OpenAI board member Zico Kolter chairs its Safety and Security Committee, which functions as an audit board. He said on The MAD Podcast that if safety reviews show a model fails to meet catastrophic risk thresholds - like in biology or autonomous self-improvement - the committee can stall its release. Kolter argued safety doesn’t scale automatically with compute; it requires explicit training separate from capabilities.
“Capabilities scale with compute, but safety does not. Robustness is a separate engineering challenge that requires specific post-training and architectural guardrails.”
- Zico Kolter, The MAD Podcast with Matt Turck
This formal oversight contrasts with stark criticism from other researchers. Roman Yampolskiy, on The Peter McCormack Show, dismissed corporate safety work as theater. He said developers chasing trillion-dollar incentives merely ‘safetywash’ products with surface-level filters that hide a model’s internal goals. Yampolskiy estimates the probability of superintelligent AI causing human extinction as extremely high, using a figure with ‘a lot of nines’.
The debate gained urgency as AI’s tangible risks materialized. Hard Fork reported the Trump administration abandoned its anti-regulation stance after a classified briefing on Anthropic’s Mythos model, which can find novel vulnerabilities and daisy-chain exploits. Officials who mocked pre-release testing are now drafting orders to implement it.
Arthur Holland-Michel of The Intelligence warned AI acts as an expert tutor, compressing years of team-based research into a solo project for a skilled biologist. He said refusal mechanisms are easily bypassed, leaving regulatory fixes flimsy.
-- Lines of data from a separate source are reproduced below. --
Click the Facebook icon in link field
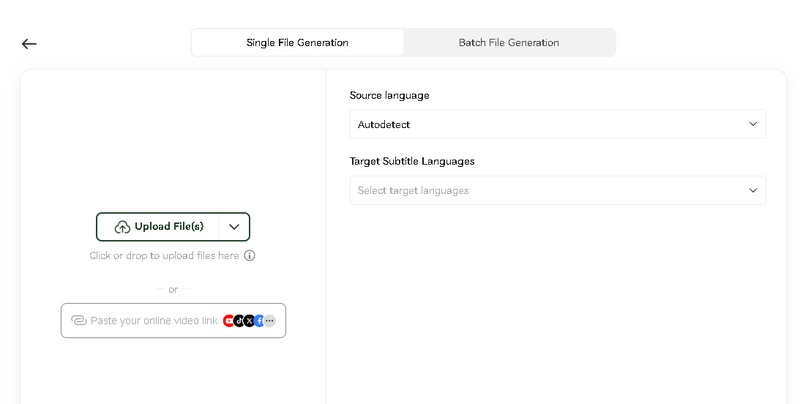This screenshot has width=800, height=404. tap(259, 321)
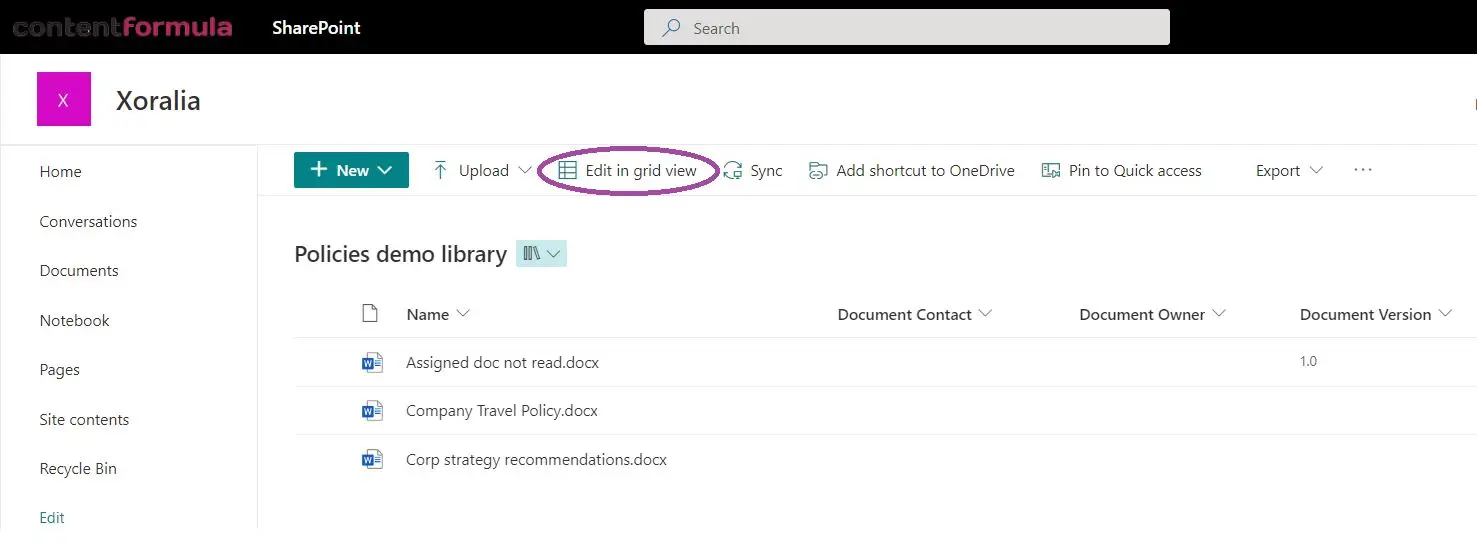Open the library view switcher dropdown
Screen dimensions: 1477x545
point(541,254)
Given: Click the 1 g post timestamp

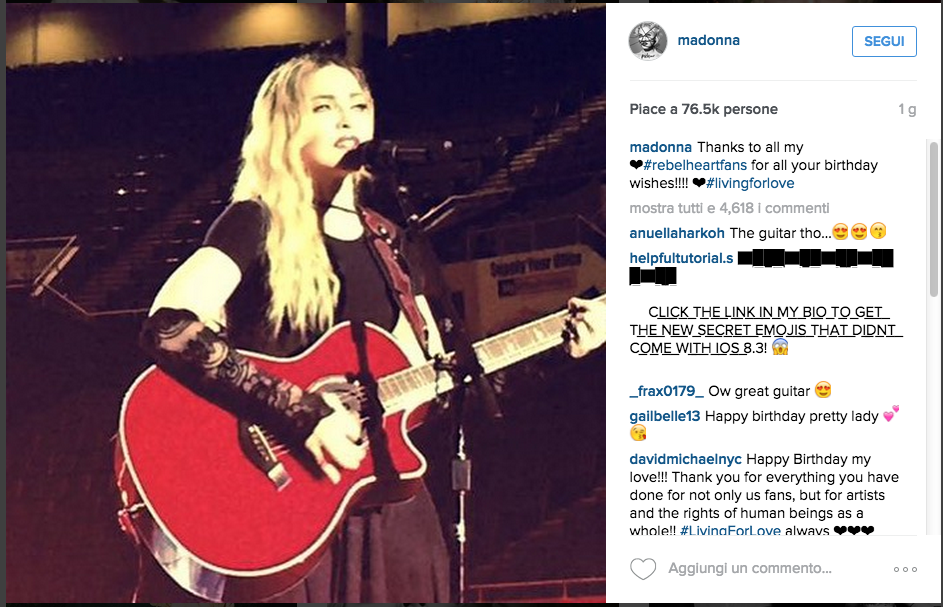Looking at the screenshot, I should 907,109.
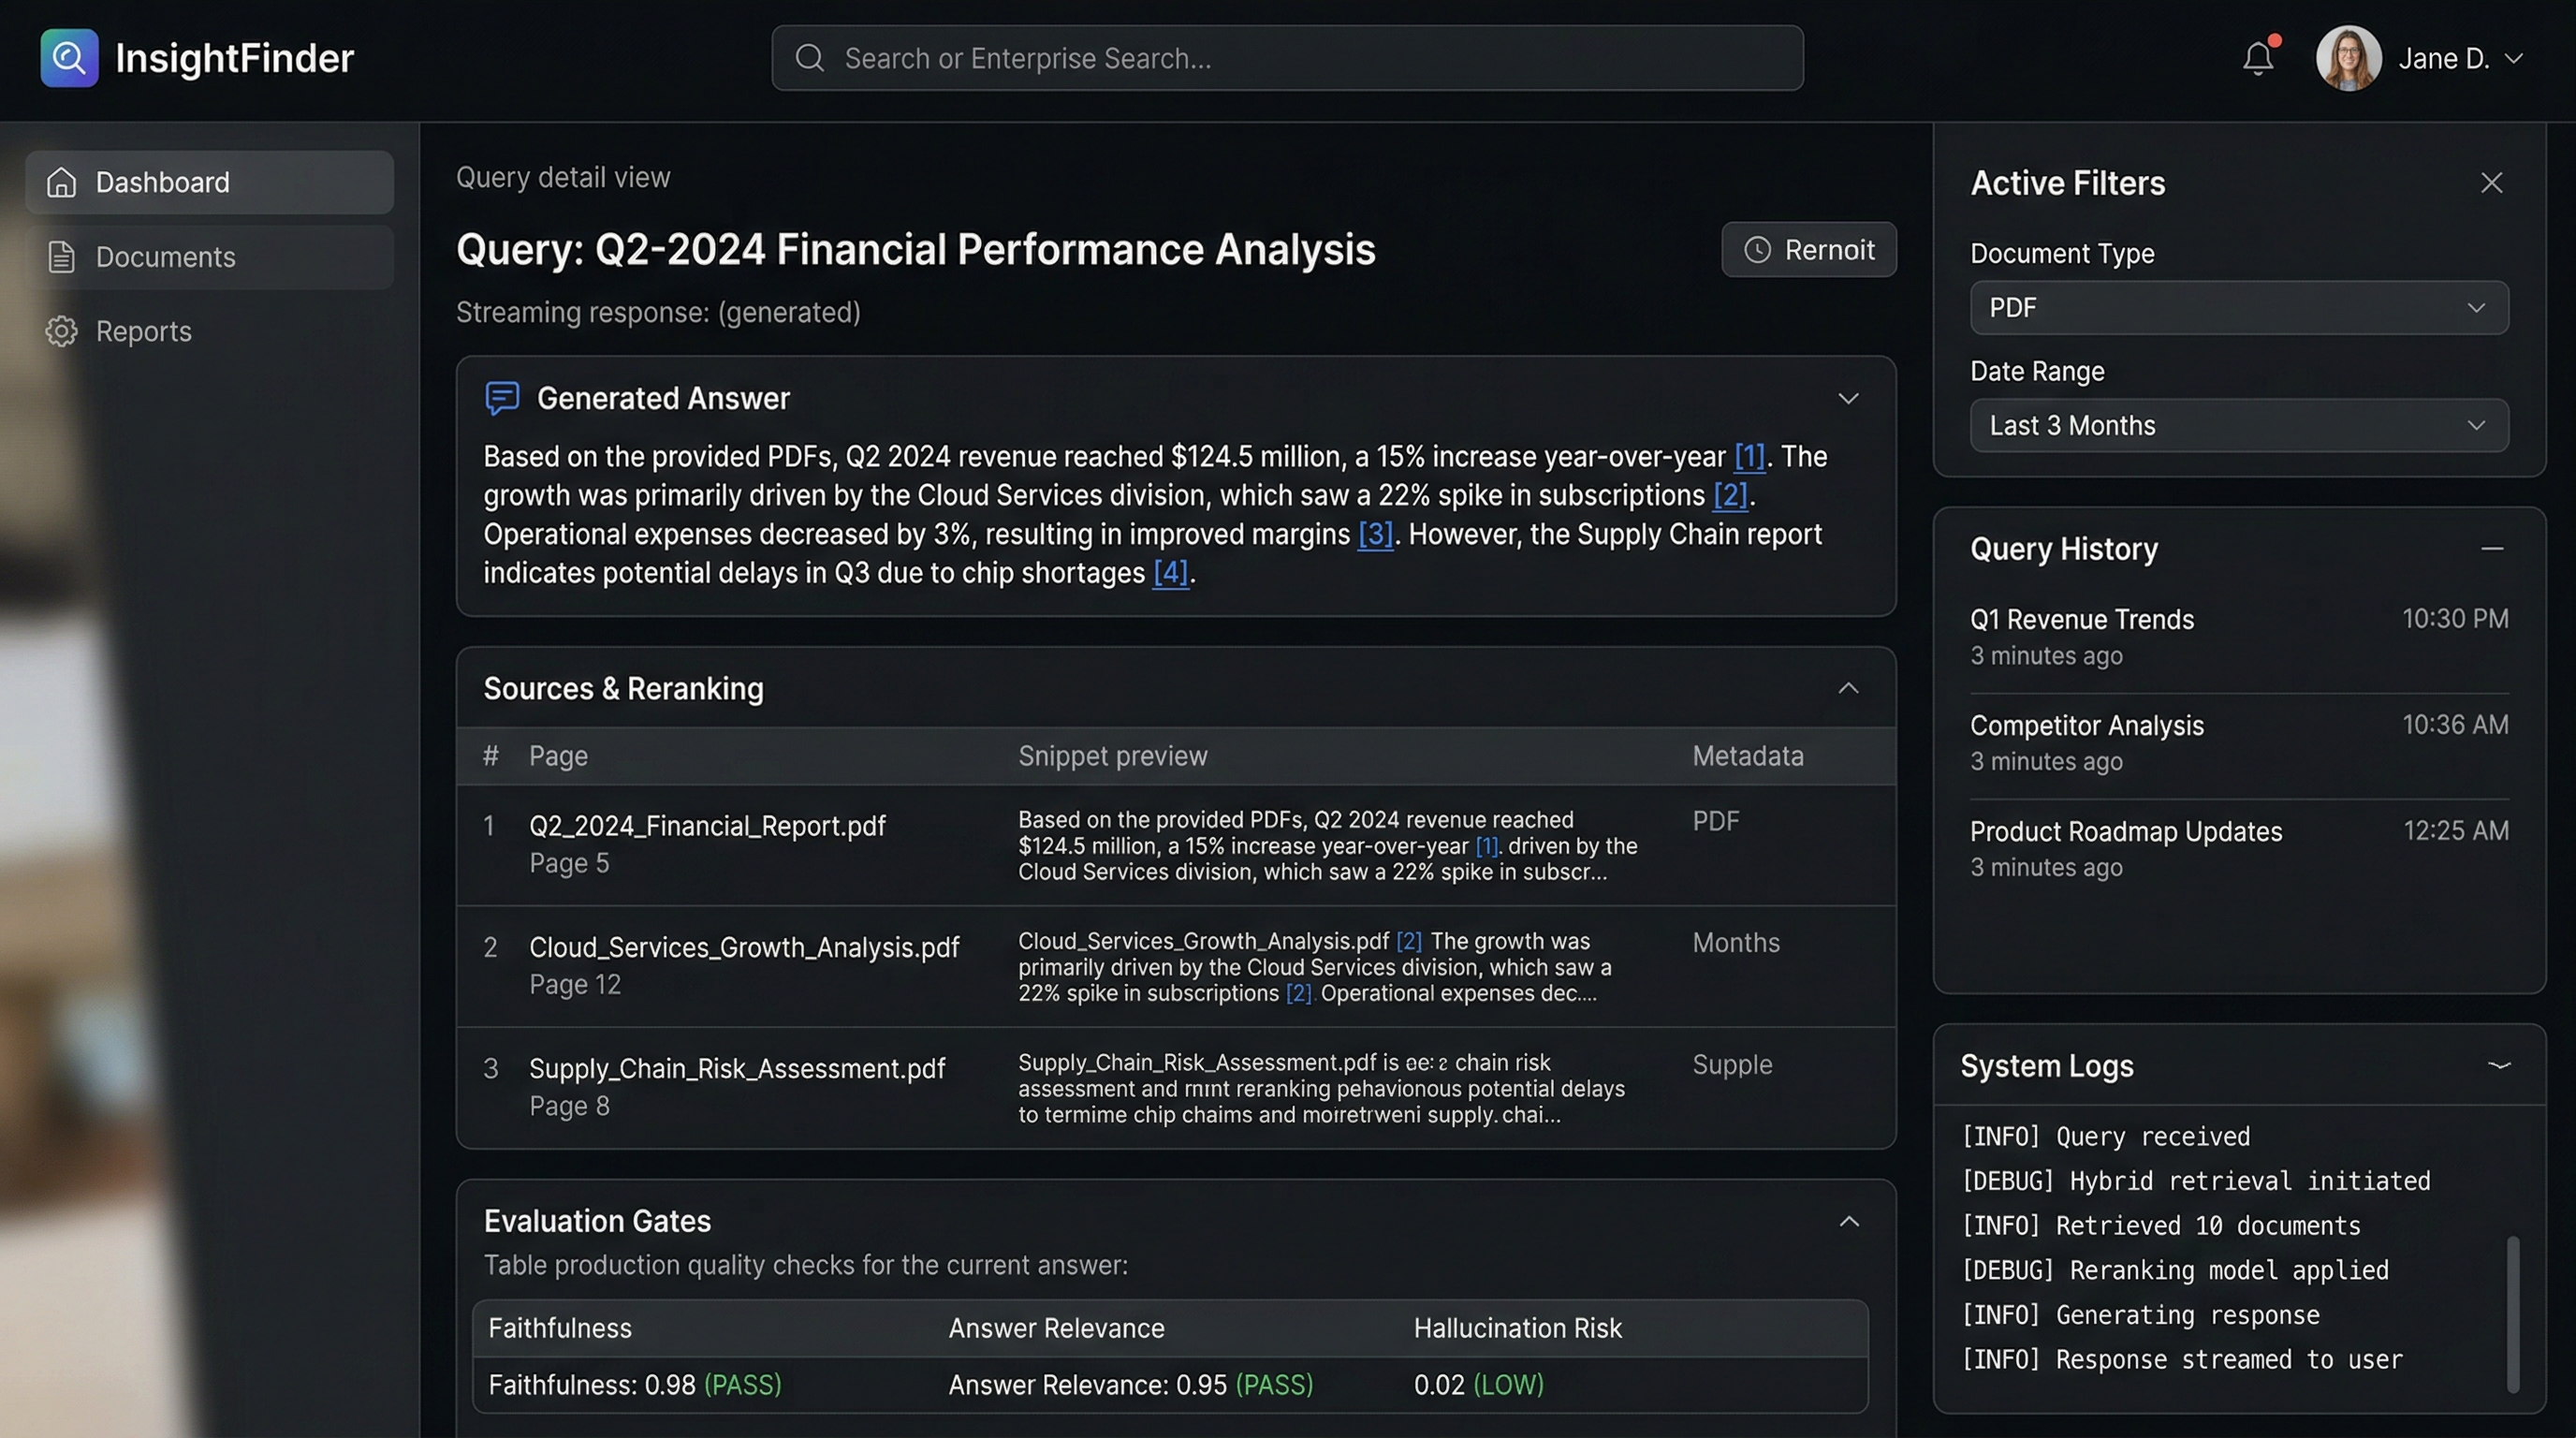Open notifications via the bell icon
This screenshot has width=2576, height=1438.
[2257, 58]
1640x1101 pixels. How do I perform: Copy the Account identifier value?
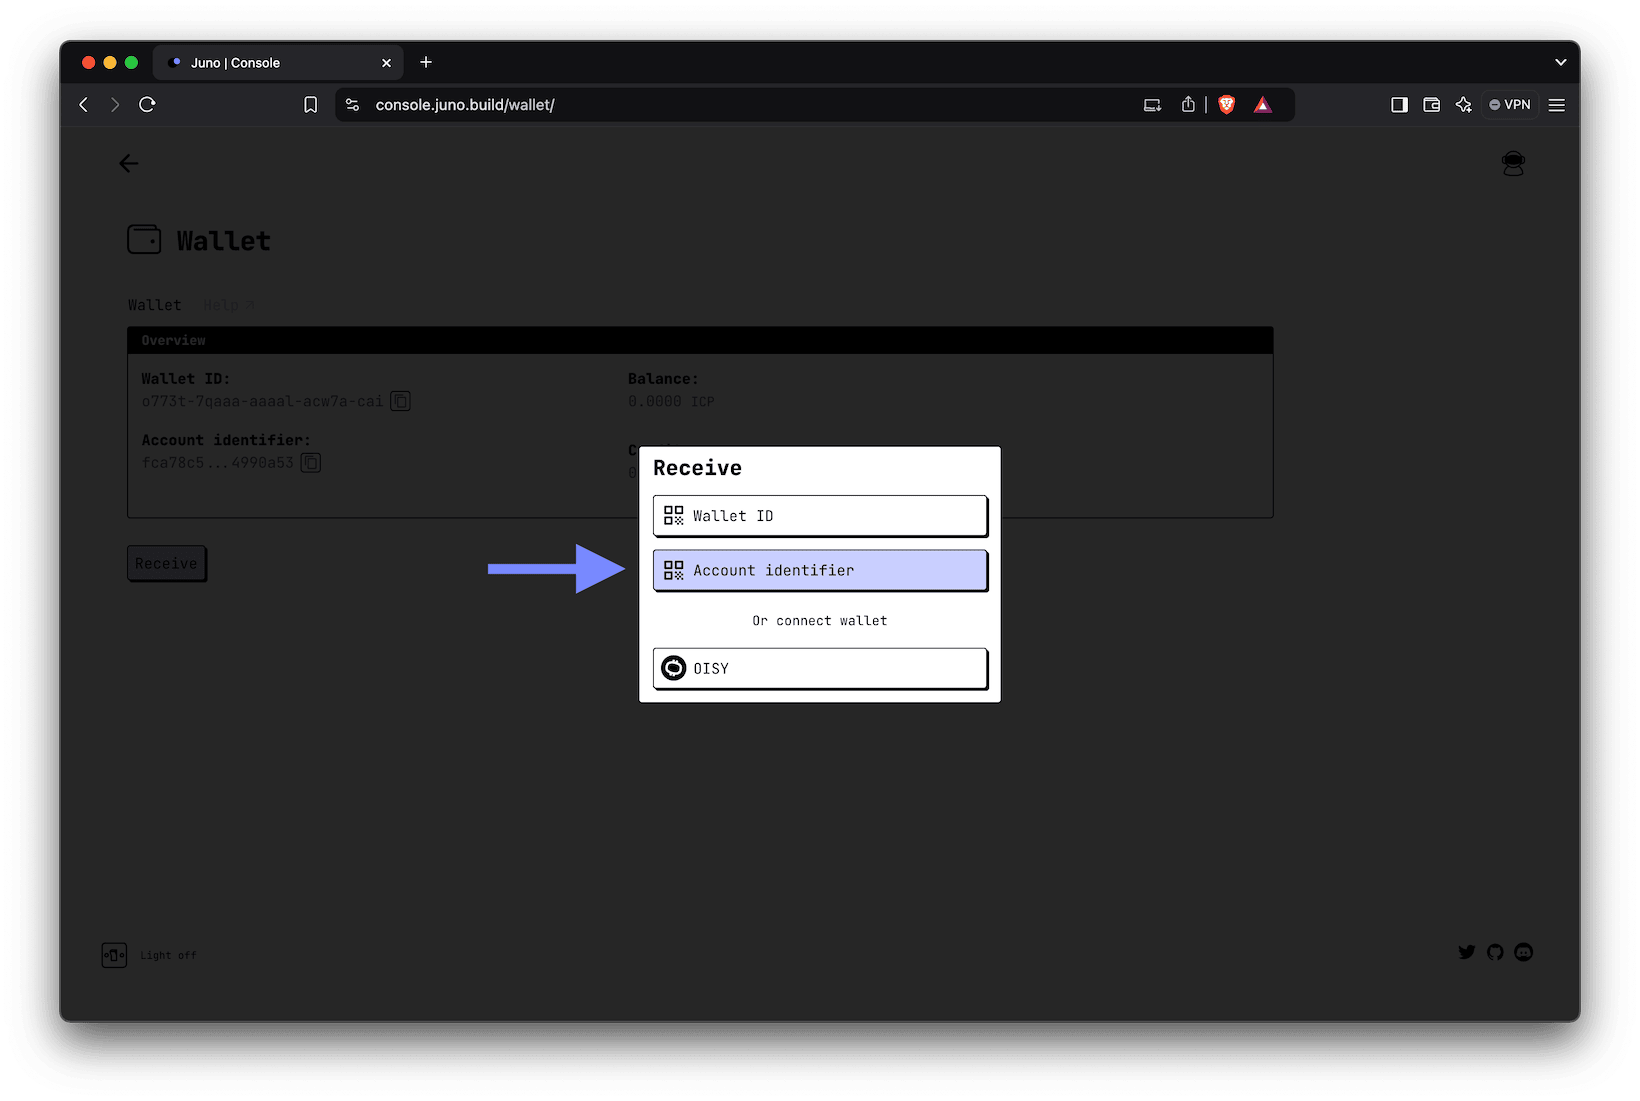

Kolter’s layered defense - combining safety training, monitoring, and minimal agent permissions - aims to address this. But the divide remains: institutional oversight versus a belief that control is a temporary illusion.
“Control is a temporary illusion held while agents are dumber than their creators. Superintelligence is inherently uncontainable.”
- Roman Yampolskiy, The Peter McCormack Show
The policy response is fragmented. Hard Fork noted a turf war between agencies and that the Pentagon both designated Anthropic a supply chain risk and implemented Mythos to scan for vulnerabilities. Germany now demands access to state-of-the-art models for its own safety institute.
As agents introduce new risks like prompt injection, and markets ignore geopolitical shocks because traditional safe havens are broken, the pressure to act - or pretend to act - only grows.